▸ Task to complete
Each line holding the string "computer" is to be copied from the data.

(Source records)
────────────────────
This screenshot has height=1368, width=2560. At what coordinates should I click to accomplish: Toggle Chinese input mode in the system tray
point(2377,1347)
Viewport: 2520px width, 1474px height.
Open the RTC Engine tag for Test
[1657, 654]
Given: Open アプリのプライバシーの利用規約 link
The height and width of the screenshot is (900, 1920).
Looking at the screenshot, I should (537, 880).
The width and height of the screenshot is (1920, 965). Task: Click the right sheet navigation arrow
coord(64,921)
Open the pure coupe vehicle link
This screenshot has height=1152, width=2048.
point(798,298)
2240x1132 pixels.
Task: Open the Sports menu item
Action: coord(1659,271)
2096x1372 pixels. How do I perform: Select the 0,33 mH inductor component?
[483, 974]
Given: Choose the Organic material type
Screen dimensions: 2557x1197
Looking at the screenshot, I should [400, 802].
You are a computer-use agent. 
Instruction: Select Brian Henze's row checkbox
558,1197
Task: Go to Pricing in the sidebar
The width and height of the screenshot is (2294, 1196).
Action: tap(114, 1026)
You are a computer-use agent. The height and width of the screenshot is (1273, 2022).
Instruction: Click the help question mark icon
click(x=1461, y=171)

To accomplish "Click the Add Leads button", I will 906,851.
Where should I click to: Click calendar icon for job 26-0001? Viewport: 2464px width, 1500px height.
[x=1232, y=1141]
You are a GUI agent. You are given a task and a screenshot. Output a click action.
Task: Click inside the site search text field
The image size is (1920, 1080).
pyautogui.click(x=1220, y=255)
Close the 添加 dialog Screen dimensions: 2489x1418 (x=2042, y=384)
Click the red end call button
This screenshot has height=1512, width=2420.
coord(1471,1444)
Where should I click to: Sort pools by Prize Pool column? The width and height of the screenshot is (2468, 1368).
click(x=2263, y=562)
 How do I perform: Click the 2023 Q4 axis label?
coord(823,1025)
────────────────────
▸ Response
You are a computer-use agent. 
You are a computer-use agent. The height and width of the screenshot is (1273, 2022).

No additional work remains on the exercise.